The man in the crumpled suit won't walk me through the baggage check in and immigration and the gate because this is not 1977 and in 2013 a machine’s word is final. I must change my ticket. And yet my state of confusion and dissipating hope has not fully drained. I have been unable to absorb the fact that I have really missed the plane because my conscious mind knows the plane is sitting on the tarmac patiently ingesting passengers within five minutes walking distance of where I stand with only one piece of luggage; so I rush the ticket counter and ask whether I can’t still get on, isn’t there time to board, are we really going to let a machine have the last say on this urgent but human-resolvable matter? But this is where you buy tickets, and I will have to change my ticket. It is 11:15 and this is when it finally becomes apparent that I am going to miss the flight.
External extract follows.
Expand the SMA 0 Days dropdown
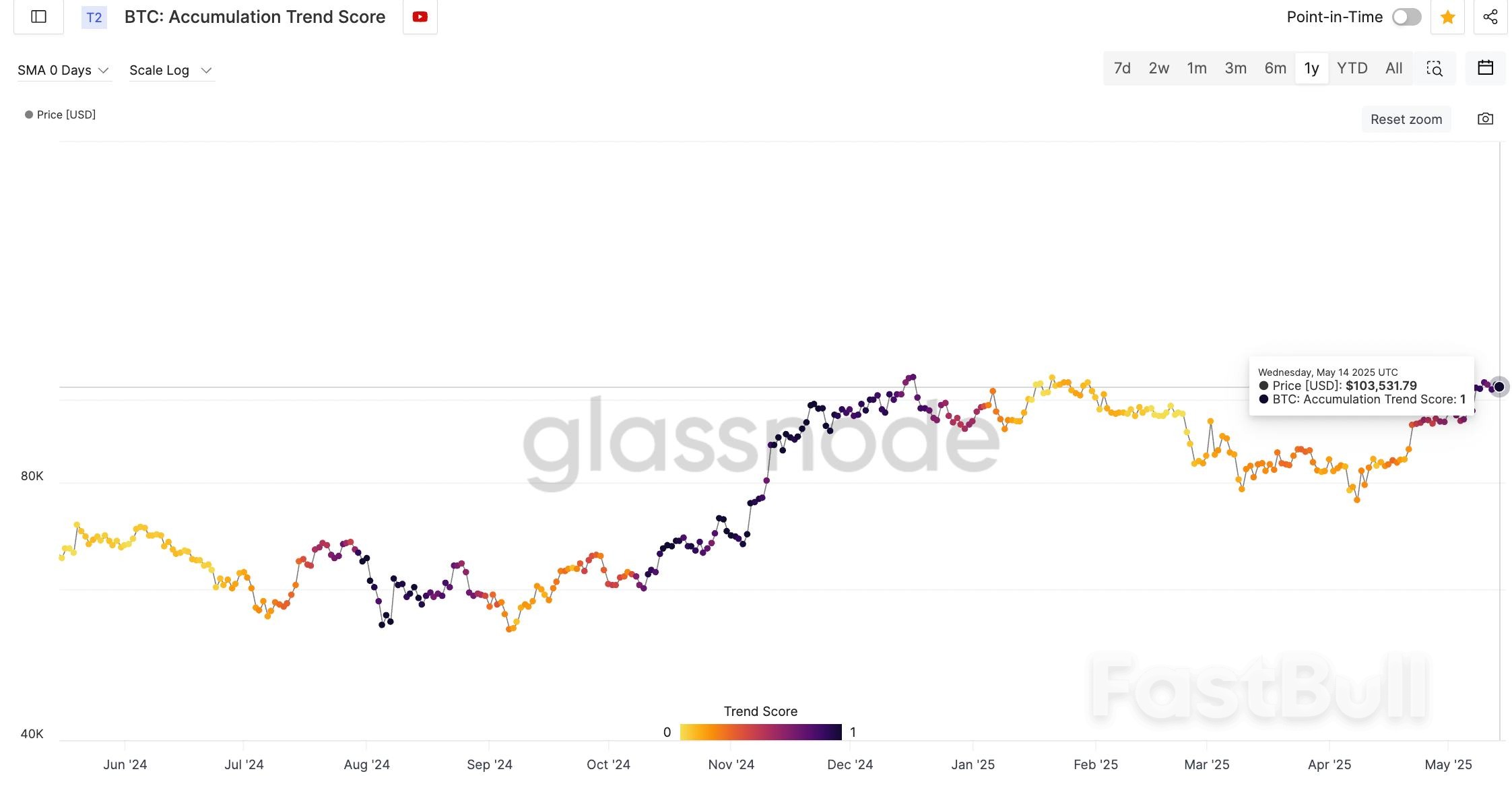Viewport: 1512px width, 786px height. point(63,70)
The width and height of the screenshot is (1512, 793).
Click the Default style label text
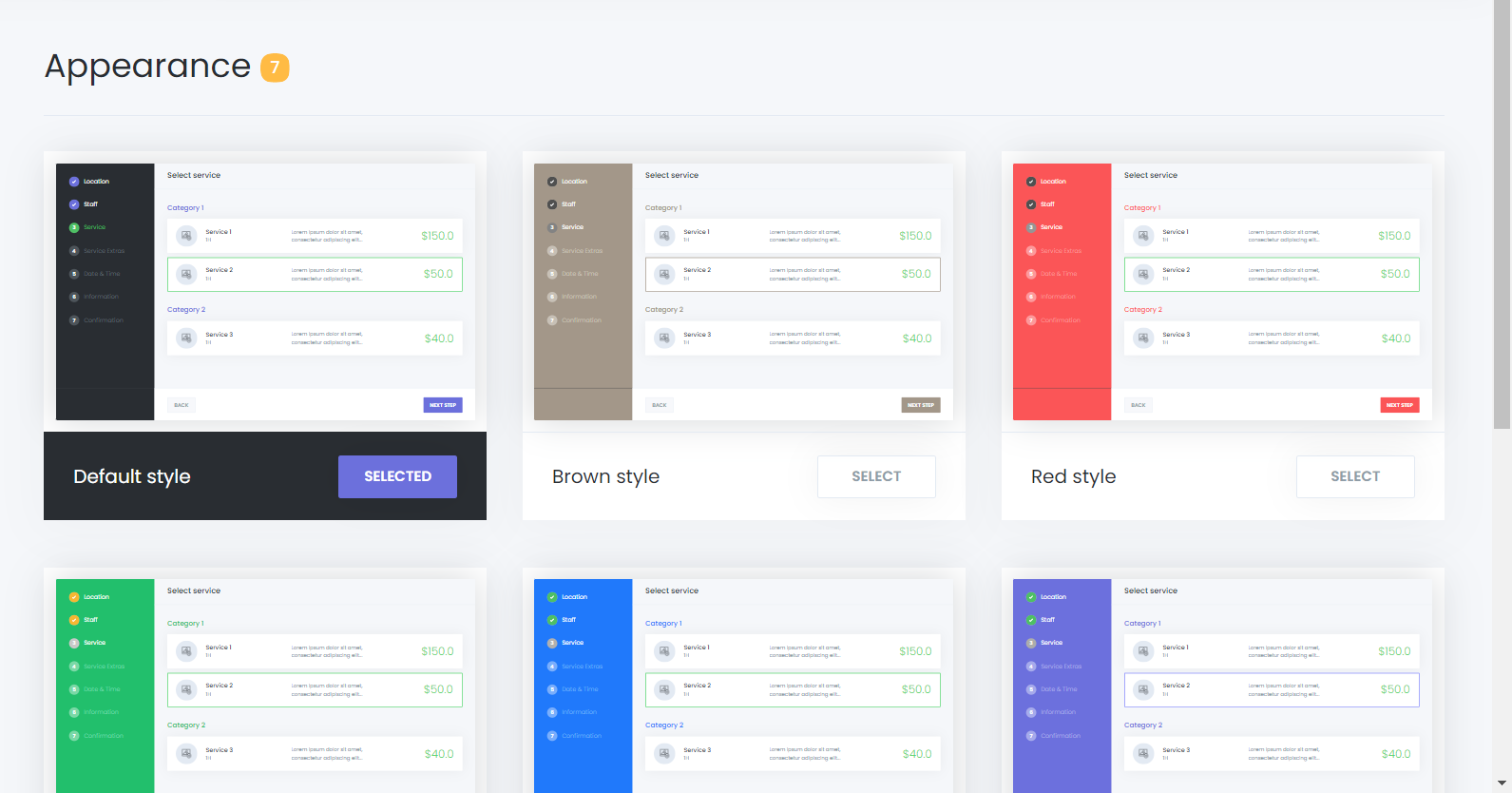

I swear and curse, under and over my breath, and the counter operators hear and see me swear and curse and turn their heads away. It is violence and wailing that I want to do and they know it. There is no other reasonable response. Civilized shrugging would be a cold act of fakery belying real feelings of rage. So I do a little violence; there is sharp foot, head and arm contact with the underside of the counter, though with bending down to retrieve documents at the same time it goes unnoticed. I can barely look at the eyes of the assistant duty bound to find an alternative transport solution, a “bespoke travel solution”, and dolefully address the back of his monitor. There is nothing available that day. I knew that already. I'll have to take the same route tomorrow. I knew that already. The airline charges me one hundred and fifteen pounds for changing the ticket and a twenty five pounds reissue fee, that last imposition pure corporate wound-salting. I can check in online later in the day. Later in the day I check in online. The flight has been cancelled and I have been allocated a seat on a later plane that will require me to change for the third time the final leg of the journey in South Korea.
Missing a flight is like having a piece of life taken away from you. It is a time fine, and there is a minor frightening goneness to the moment it finally happens. Do it alone and the emotions it brings on palely imitate a final instant of passing, with no loved ones watching. And the helpful obstinacy of the unmoved airport bureaucrats conjures the attitude of God. Make sure you catch an early bus.